+++ SELECTED PASSAGE +++

She gave the example of how indigenous people would make a net to scoop up salmon and other fish and move them upriver if the water was too shallow for them to ascend the stream.
“Traditional science goes against the tunnels,” she said. “By the time modern science catches up with the traditional knowledge, the salmon will be destroyed, if the tunnels are built.”
In fact, federal scientists largely agree with Chief Sisk's assessment that the tunnels will devastate salmon and other fish species — and disagree with Governor Brown’s claim that “best scientific thinking" supports the construction of the tunnels.
The National Marine Fisheries Service (NMFS) has released a draft biological opinion documenting the harm the tunnels would cause to salmon, steelhead, Delta and longfin smelt, other fish and wildlife species, and water quality. (www.dailykos.com/…)
An independent peer review panel found the NMFS findings are backed by comprehensive analyses, new data, and modeling. The panel further found NMFS used the “best available science” and produced evidence of “significant adverse impacts” to species and critical habitat, including unacceptable harm to salmon.
“If we follow the salmon, it will be good, the water will be good,” she said. “We have to do a paradigm shift. Science has been here a long time — and indigenous people have had their knowledge for thousands of years, with the smallest footprints in the world.”
The Tribe is currently engaged in an ambitious effort to bring back eggs from the McCloud winter-run Chinook salmon that are now thriving in the Rakaira River in New Zealand to repopulate the McCloud above Lake Shasta.
She pointed out the irony of the Tribe being required by federal officials to do testing of winter-run Chinook salmon that were transplanted from the Livingston Stone Fish Hatchery on the McCloud “so that scientists know that they are our fish. We already know that they are our fish,” she stated.
She said California should take advantage of the opportunity to bring the salmon back, creating both a better environment and a big boon to the economy when salmon fisheries are robust.
“If we could change California back to a fish state, the waters will be cleaner,” she noted. “I hope that as many people who are marching for science today would one day march for the salmon.”
She encouraged people to attend the Winnemem Run4Salmon from September 9 through September 23. The event will begin at Sogorea Tea, a sacred burial site in Carquinez Strait in Vallejo, and conclude on the Tribe's ancestral river, the McCloud above Shasta Dam.

+++ DATASET EXTRACT +++

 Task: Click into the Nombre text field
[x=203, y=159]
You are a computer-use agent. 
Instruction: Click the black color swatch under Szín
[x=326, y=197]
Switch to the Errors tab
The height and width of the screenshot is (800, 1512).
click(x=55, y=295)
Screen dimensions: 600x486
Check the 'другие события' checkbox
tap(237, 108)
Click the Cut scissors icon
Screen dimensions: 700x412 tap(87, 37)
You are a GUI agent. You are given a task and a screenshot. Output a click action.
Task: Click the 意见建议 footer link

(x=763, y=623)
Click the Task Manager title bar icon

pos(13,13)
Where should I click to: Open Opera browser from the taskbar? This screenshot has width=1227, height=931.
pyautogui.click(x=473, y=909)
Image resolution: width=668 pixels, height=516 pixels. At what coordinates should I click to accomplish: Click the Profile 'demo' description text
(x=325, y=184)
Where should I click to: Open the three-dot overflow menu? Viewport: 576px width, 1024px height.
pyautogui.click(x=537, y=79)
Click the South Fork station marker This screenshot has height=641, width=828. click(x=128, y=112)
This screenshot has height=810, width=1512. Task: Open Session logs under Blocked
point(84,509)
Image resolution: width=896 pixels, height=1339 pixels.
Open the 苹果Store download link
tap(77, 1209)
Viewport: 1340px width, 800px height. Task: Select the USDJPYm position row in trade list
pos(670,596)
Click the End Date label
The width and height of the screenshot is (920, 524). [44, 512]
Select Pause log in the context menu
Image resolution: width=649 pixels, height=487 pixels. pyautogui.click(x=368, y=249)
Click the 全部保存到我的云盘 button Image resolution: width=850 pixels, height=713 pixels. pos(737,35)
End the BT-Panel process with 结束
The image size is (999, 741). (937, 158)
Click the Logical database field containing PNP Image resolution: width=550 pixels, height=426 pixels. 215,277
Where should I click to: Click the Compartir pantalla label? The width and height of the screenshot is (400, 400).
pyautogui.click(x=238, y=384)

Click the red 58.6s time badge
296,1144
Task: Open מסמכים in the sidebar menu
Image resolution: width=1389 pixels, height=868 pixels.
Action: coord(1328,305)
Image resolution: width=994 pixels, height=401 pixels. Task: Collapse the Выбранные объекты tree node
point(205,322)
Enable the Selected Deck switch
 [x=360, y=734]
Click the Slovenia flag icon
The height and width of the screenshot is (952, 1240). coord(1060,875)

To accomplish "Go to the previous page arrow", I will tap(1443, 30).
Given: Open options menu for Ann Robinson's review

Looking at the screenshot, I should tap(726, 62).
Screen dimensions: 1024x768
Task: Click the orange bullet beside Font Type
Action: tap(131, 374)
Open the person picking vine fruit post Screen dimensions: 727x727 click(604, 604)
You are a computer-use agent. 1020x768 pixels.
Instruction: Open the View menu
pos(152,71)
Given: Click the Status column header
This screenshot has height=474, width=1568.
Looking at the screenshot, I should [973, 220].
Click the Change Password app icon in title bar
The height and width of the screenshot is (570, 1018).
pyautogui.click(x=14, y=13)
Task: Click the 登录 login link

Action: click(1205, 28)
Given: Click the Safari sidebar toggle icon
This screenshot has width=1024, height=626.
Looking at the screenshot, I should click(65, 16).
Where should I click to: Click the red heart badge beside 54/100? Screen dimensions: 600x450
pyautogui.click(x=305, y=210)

+++

**DIRECTIONS:**
• a. Reproduce the salmon article between "In fact, federal" and "of the tunnels.", inclusive, substituting "government researchers" for "federal scientists".
• b. According to the salmon article, in which river are the McCloud winter-run Chinook salmon now thriving?
• c. Carry on the salmon article from the point where it stops.
The listing has no connection to the salmon article.

**RESPONSES TO THE TASKS:**
• a.
In fact, government researchers largely agree with Chief Sisk's assessment that the tunnels will devastate salmon and other fish species — and disagree with Governor Brown’s claim that “best scientific thinking" supports the construction of the tunnels.

• b. The Rakaira River in New Zealand.

• c.
During the run last year, Chief Sisk said the Delta Tunnels, if built, will not only cause “more death and destruction” to already endangered salmon populations, but will “encourage and motivate” federal plans to enlarge the giant Shasta Dam that impounds the waters of the Sacramento, McCloud and Pit rivers.
“We consider Shasta Dam a weapon of mass destruction,” explained Chief Sisk. “It has already taken our homes, sacred sites, burial sites, and stopped the salmon from returning to their historical spawning grounds.”
“If these tunnels are built, Governor Brown’s so called ‘California WaterFix,’ they will not only cause more death and destruction to the already endangered salmon, but they will encourage and motivate plans to enlarge Shasta Dam. An enlarged Shasta Dam will flood what remaining sacred sites, and cultural sites that we still use today,” she concluded. (http://www.winnememwintu.us/2016/09/19/press-release-dams-dead-fish-tunnels-and-indians/ )
The Delta Tunnels project also threatens imperiled salmon on the Trinity and Klamath rivers, since Trinity River water is diverted from Trinity Lake to the Sacramento River watershed to supply San Joaquin Valley corporate agribusiness interests with subsidized water.
This year’s run of Klamath River fall Chinook salmon is projected to be the smallest in history — 11,000 fish, about 10% of average for the last 3 decades — causing great hardship this year to the Yurok, Hoopa Valley and Karuk Tribes that have fished for salmon on the Klamath and Trinity rivers for thousands of years.